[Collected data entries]
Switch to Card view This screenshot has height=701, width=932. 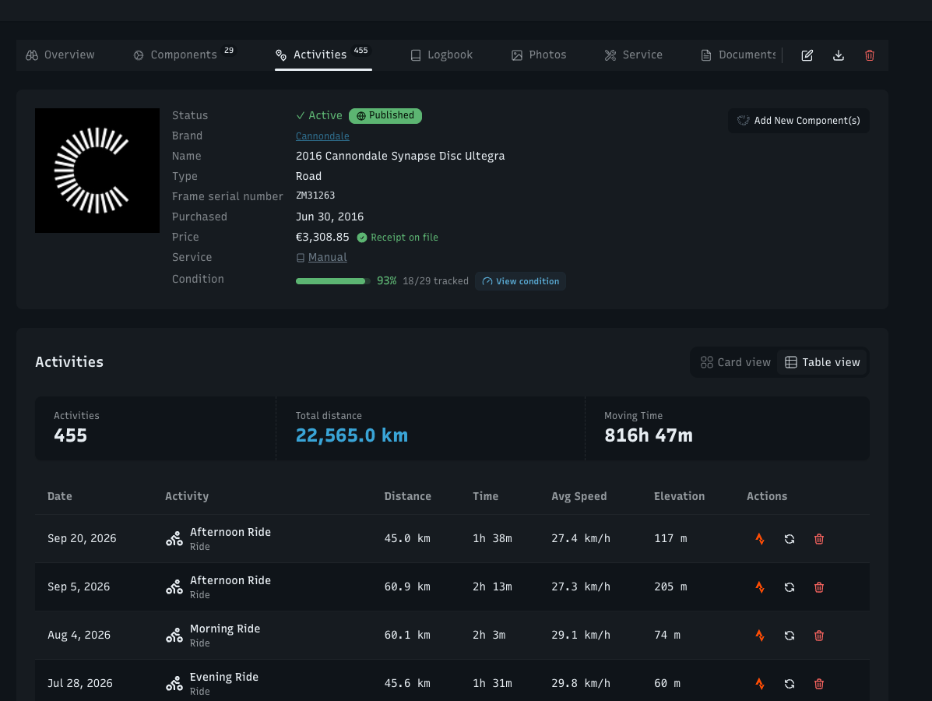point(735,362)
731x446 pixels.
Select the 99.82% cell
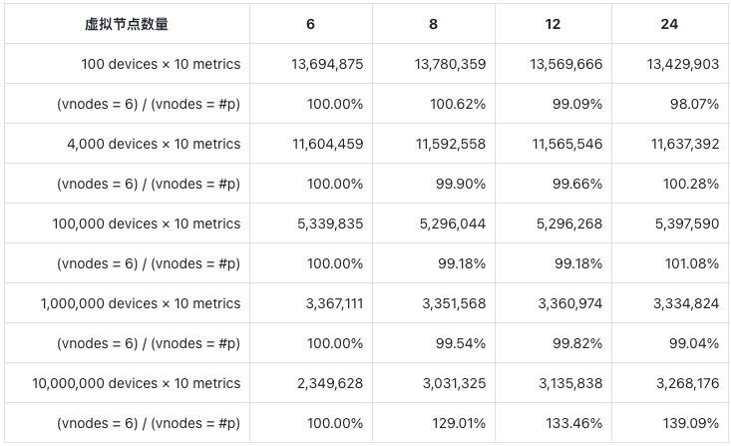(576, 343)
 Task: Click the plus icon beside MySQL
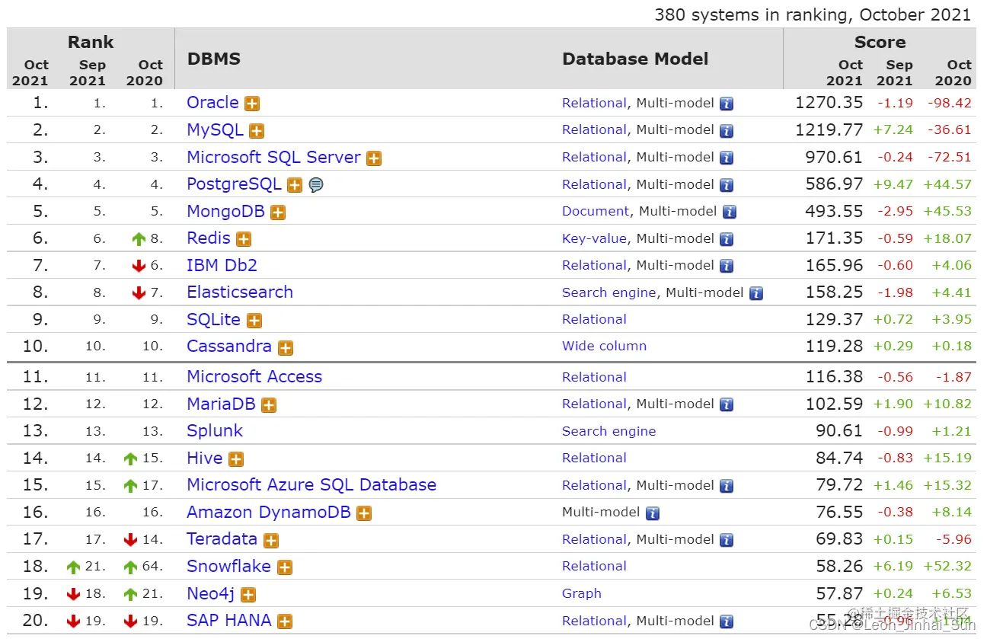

◆ **Work task**: Print the lines from the one holding "731x446 pixels." through the last line of the records, word for word, and omit the pictures.

◆ **Result of the exercise**:
731x446 pixels.
Select the 99.82% cell
(576, 343)
 Task: Click the plus icon beside MySQL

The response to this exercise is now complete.